[Saved entries]
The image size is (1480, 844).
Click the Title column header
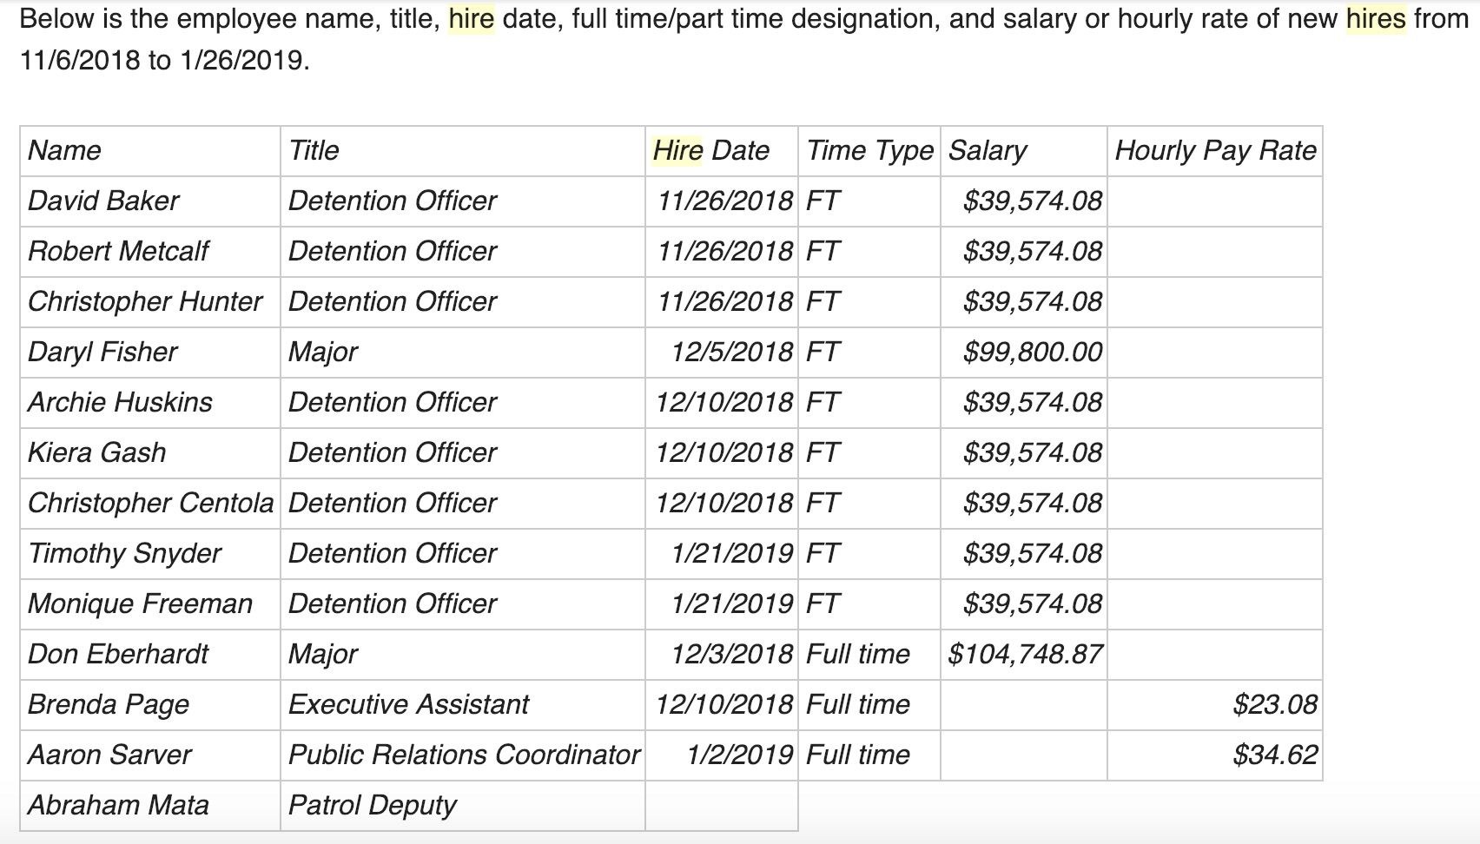[x=463, y=151]
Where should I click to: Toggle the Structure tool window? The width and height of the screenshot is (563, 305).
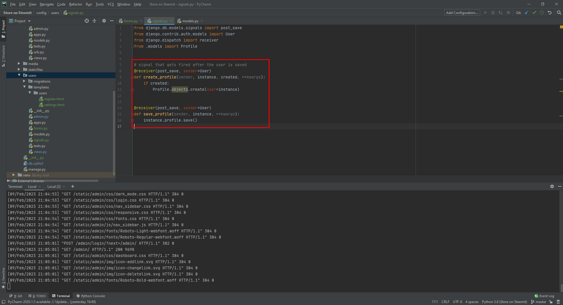pyautogui.click(x=4, y=55)
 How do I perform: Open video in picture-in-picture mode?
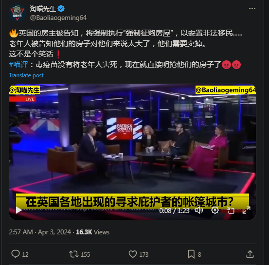pyautogui.click(x=231, y=210)
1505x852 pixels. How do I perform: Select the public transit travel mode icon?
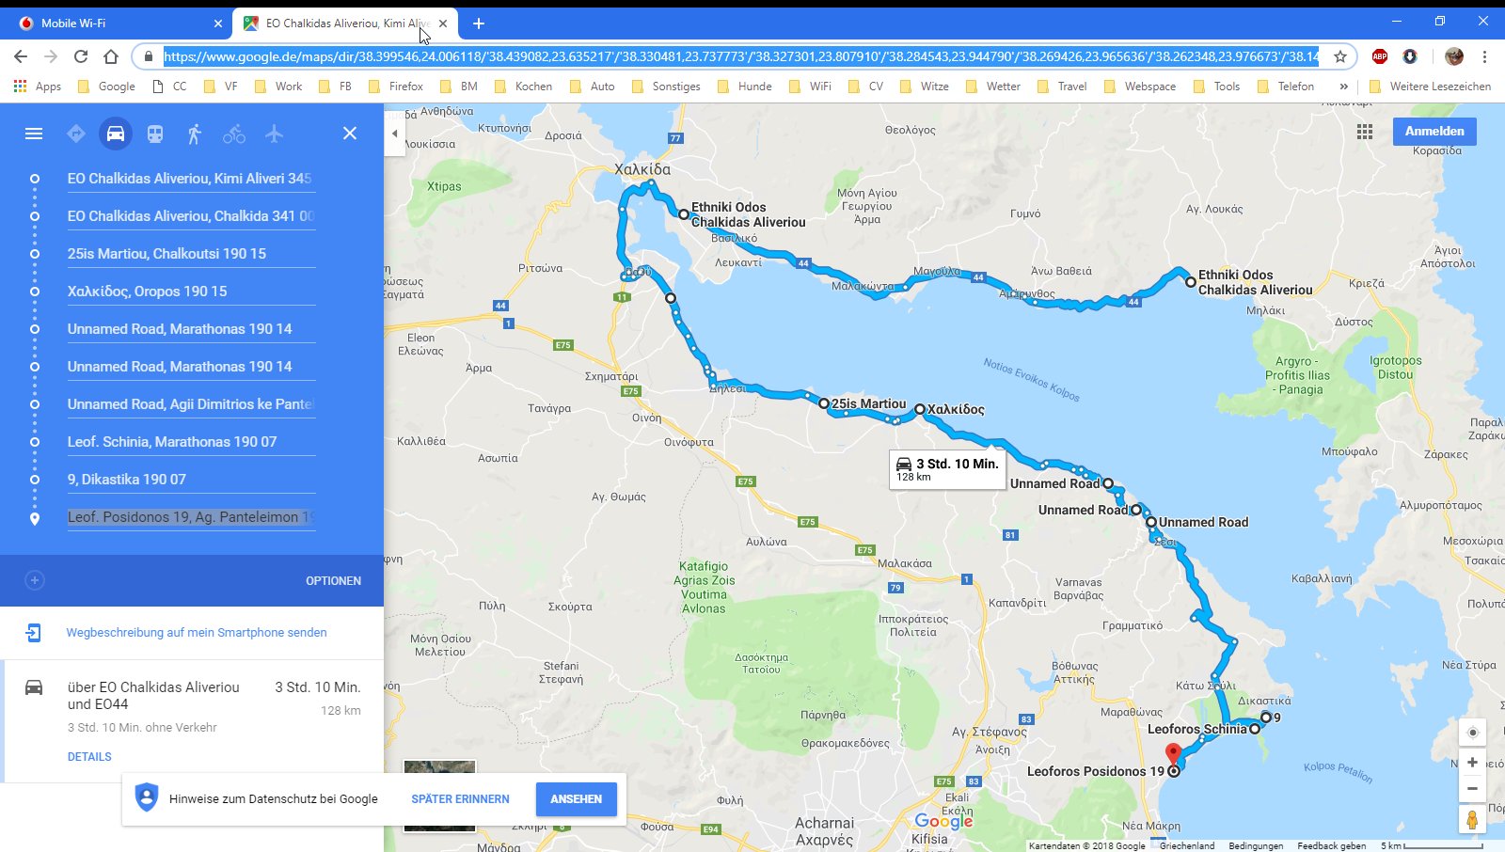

▶ _What this task involves_
Copy the data character for character, but drop all pictures from the copy.

▶ _Worked solution_
The image size is (1480, 844).
Click the Title column header
[x=463, y=151]
Where should I click to: Toggle the Structure tool window? The width and height of the screenshot is (563, 305).
pyautogui.click(x=4, y=55)
 How do I perform: Open video in picture-in-picture mode?
pyautogui.click(x=231, y=210)
1505x852 pixels. How do I perform: Select the public transit travel mode icon?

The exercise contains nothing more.